For all the criticism it has weathered, the Nigerian government has had to walk a delicate line in dealing with the kidnappings. Worse than the failure to track down the girls would be for Boko Haram to sense an imminent government raid and summarily execute their prisoners — something the group has done in the past following botched rescue operations by Nigerian forces.
“Their hands are tied,” said Ryan Cummings, chief Africa analyst for red24, a crisis management group. “Any outcome that results in the girls’ deaths will highlight the Nigerian government’s incompetence” at a time when the world’s economic leaders and press junkets are descending upon Abuja.

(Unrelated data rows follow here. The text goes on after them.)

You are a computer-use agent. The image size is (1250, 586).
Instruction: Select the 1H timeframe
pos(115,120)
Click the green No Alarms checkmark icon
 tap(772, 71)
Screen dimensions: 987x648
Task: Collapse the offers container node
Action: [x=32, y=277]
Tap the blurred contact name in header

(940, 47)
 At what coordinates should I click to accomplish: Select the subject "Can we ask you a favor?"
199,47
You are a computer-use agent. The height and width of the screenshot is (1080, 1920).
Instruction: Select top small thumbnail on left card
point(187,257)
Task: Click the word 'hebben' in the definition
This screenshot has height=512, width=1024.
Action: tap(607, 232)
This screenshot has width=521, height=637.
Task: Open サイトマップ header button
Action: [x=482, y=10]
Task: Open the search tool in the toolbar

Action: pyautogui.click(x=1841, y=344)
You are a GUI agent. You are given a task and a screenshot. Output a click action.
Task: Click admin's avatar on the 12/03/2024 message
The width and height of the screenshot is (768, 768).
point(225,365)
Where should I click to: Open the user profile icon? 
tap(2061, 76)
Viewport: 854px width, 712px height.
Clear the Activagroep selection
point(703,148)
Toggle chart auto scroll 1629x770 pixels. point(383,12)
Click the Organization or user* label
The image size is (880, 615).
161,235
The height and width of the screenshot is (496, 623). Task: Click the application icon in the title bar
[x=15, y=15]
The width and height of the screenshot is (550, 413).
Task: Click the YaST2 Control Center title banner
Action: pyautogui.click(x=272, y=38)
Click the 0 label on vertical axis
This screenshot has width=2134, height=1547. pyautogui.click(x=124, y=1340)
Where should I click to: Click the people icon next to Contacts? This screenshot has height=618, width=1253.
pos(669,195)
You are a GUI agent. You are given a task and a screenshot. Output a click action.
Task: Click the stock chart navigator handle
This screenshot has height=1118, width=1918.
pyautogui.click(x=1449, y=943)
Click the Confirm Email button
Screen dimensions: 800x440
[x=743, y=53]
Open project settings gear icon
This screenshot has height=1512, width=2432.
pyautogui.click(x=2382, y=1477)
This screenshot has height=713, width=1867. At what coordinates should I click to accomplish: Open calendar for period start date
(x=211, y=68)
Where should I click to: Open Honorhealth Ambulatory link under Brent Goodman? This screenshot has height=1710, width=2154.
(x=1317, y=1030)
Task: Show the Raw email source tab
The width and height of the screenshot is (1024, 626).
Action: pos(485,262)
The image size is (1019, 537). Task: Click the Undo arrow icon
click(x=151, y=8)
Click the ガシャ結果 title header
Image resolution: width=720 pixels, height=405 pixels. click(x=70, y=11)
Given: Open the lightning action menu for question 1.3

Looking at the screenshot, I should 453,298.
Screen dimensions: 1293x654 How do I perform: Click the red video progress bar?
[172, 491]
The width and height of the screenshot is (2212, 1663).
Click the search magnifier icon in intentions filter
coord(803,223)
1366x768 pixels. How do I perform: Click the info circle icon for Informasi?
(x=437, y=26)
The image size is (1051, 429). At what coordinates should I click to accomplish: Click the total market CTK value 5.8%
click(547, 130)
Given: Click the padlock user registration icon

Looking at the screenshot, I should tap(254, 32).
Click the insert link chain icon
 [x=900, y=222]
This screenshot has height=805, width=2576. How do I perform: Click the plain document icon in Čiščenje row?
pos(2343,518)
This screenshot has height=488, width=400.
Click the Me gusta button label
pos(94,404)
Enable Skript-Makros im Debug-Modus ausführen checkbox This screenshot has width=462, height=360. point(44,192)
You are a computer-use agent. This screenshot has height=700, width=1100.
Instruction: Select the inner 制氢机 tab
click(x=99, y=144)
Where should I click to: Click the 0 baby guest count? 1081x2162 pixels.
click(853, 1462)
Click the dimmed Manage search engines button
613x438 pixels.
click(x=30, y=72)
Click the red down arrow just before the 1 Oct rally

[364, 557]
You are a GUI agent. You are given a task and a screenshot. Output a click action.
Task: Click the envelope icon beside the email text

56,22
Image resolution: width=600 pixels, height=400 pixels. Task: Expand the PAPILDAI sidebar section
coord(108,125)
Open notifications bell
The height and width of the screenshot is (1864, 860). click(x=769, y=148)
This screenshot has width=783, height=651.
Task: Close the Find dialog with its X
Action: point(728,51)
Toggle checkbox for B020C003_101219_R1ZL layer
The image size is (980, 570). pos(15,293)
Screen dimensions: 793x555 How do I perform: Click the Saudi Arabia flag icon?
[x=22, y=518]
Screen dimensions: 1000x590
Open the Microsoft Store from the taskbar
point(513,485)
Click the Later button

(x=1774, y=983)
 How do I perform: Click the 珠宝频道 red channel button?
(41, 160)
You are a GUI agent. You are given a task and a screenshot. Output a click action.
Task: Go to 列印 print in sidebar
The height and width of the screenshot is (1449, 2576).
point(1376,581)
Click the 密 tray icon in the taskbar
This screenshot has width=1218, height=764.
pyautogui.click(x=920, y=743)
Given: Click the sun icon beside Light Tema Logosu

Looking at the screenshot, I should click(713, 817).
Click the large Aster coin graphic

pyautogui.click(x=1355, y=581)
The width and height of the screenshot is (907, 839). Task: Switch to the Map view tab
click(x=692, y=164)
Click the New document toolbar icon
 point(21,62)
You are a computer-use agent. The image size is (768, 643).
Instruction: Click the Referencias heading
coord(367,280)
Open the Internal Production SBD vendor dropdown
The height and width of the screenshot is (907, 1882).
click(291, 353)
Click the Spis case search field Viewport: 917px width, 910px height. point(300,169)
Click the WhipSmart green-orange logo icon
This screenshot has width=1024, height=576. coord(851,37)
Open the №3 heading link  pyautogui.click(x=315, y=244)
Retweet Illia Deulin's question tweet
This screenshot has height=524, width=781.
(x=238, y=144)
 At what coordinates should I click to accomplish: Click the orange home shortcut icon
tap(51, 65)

That latter point might explain Monday’s massacre — and, in part, the kidnappings — in the context of Boko Haram’s wider goals, as they are interpreted by analysts. Just as there was speculation that the Chechen insurgency, another long-rumbling but still fringe movement with loose ties to Al-Qaeda, might stage a terror attack on Russian soil during the international spotlight provided by the Sochi Olympics, many suspect Boko Haram wants to capitalize on Nigeria’s current limelight to boost its credentials as a viable insurgency — perhaps in a bid for more funding from Al-Qaeda and other radical groups.
“There were suggestions the group is posturing itself as a major stakeholder in global jihadism, as a custodian of jihad not only in Nigeria but Africa in its entirety,” Cummings said.
If nothing else, he added, attacks like the massacre in Gamboru Ngala "dispel the government's narrative that the insurgency will remain a tiny feature of the country's security environment."